The International Monitory Fund (IMF) has warned that non-economic factors, such as extreme weather events and upcoming elections in Mexico and Brazil, could derail economic recovery in Latin America and the Caribbean.
“Heightened economic risks externally—notably, a shift towards more protectionist policies and a sudden tightening of global financial conditions—could also weigh heavily on growth prospects,” stated the IMF in its economic forecast.
The IMF estimates that regional GDP growth will accelerate to 2.0% this year and 2.8% in 2019. Growth for 2017 is expected to come in at 1.3%, thanks mainly to a resurgent Brazil and Argentina.
Despite this rebound, investment levels are expected to remain below the levels seen in other regions, limiting the region’s growth potential.
To secure more durable growth, the bank has suggested investing more in key sectors, like infrastructure and education.

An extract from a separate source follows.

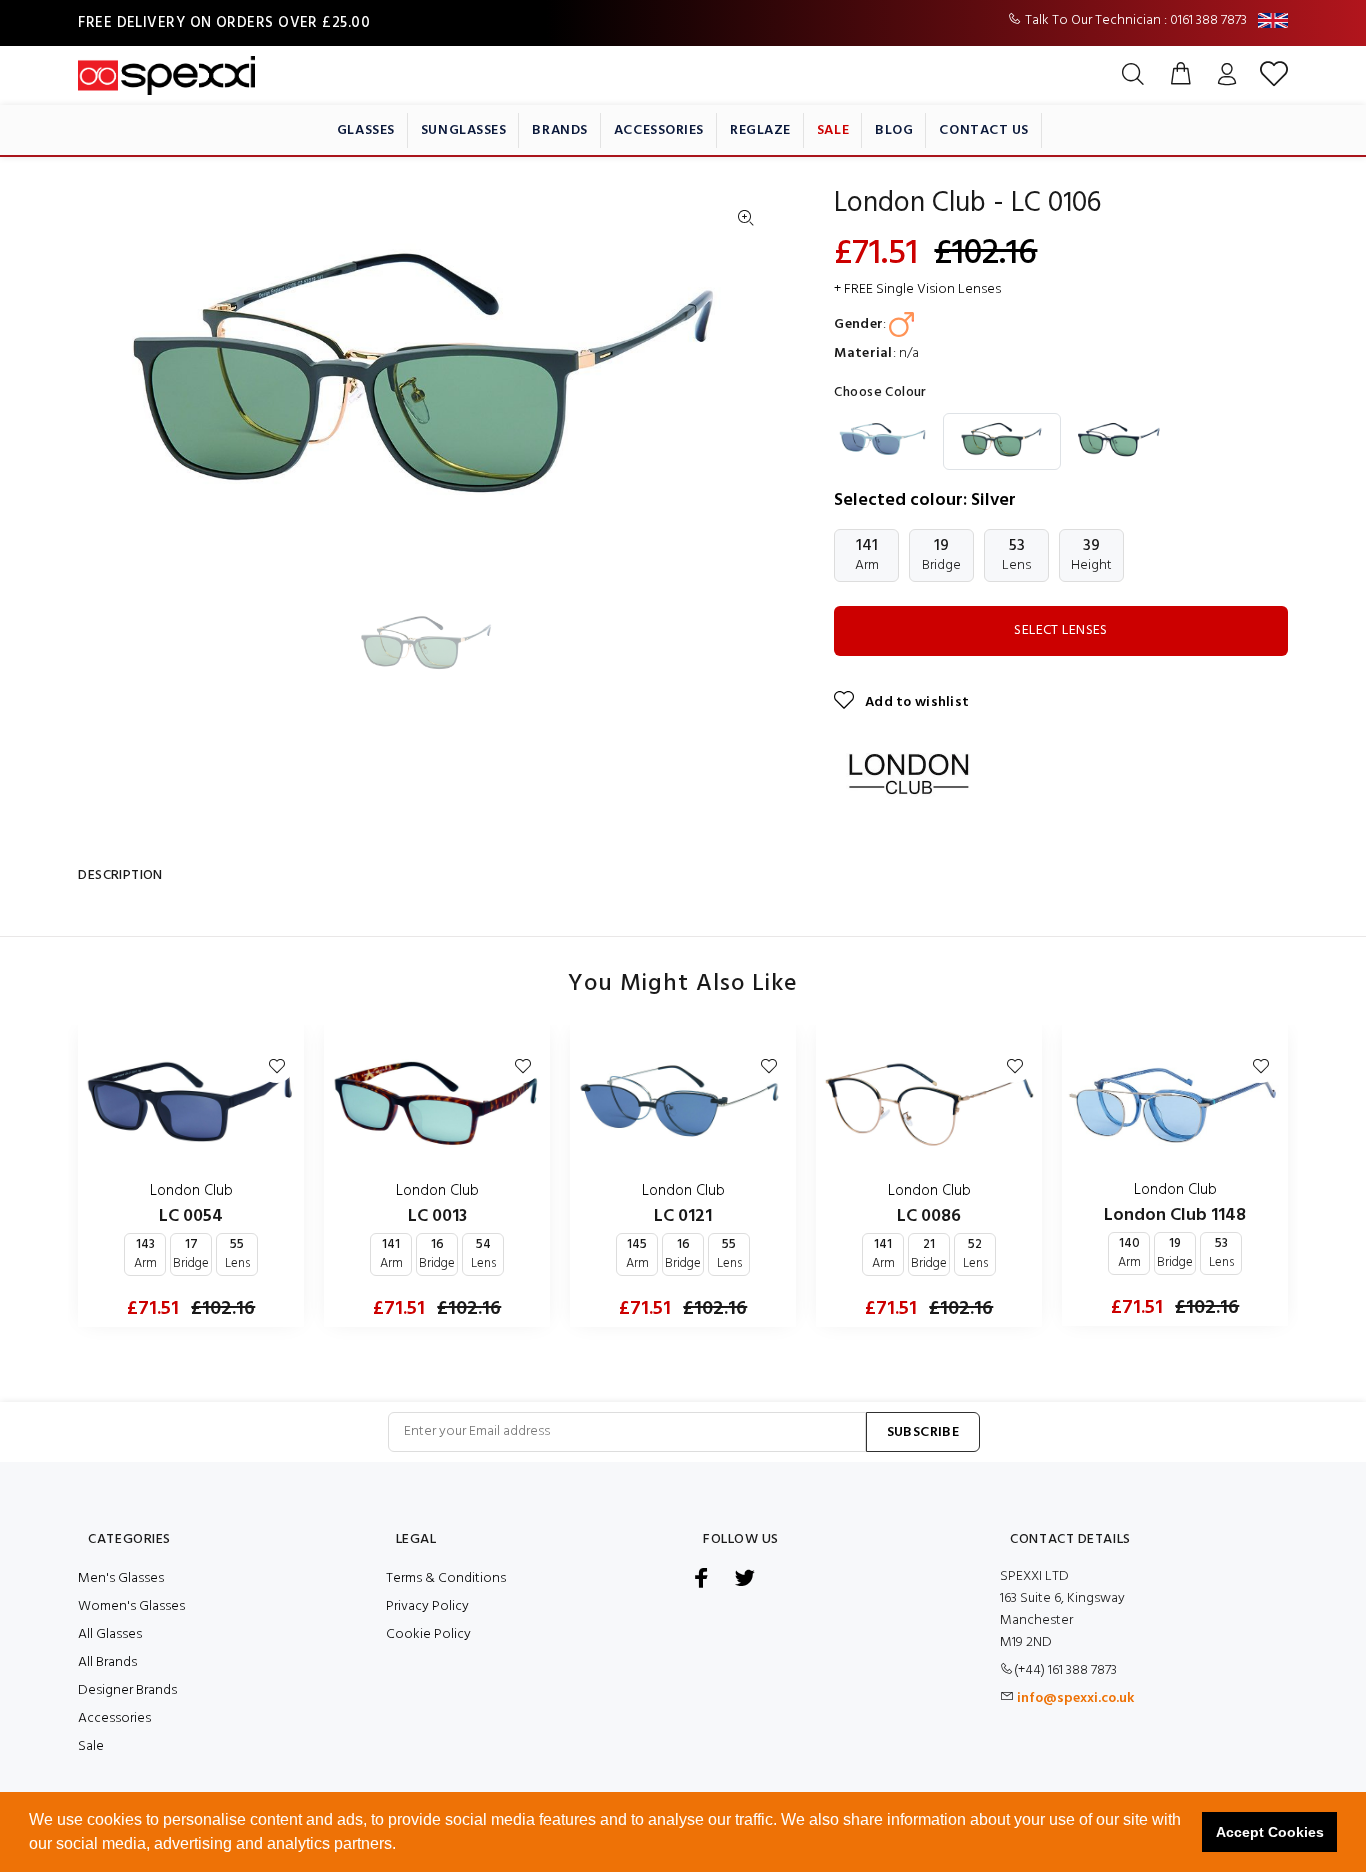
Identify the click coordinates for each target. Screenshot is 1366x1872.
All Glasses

With Mexico’s presidential election looming, and the ongoing renegotiation of the North American Free Trade Agreement (NAFTA), business leaders have been forced to rethink their investment decisions in the country.
Furthermore, in Brazil, while the IMF expects growth of 2.3% in 2018, thanks to favourable external conditions and a rebound in private consumption and investment, it still predicts potential issues.
“A key risk is that the policy agenda could change following the October presidential election, giving rise to market volatility and greater uncertainty about the medium-term outlook.”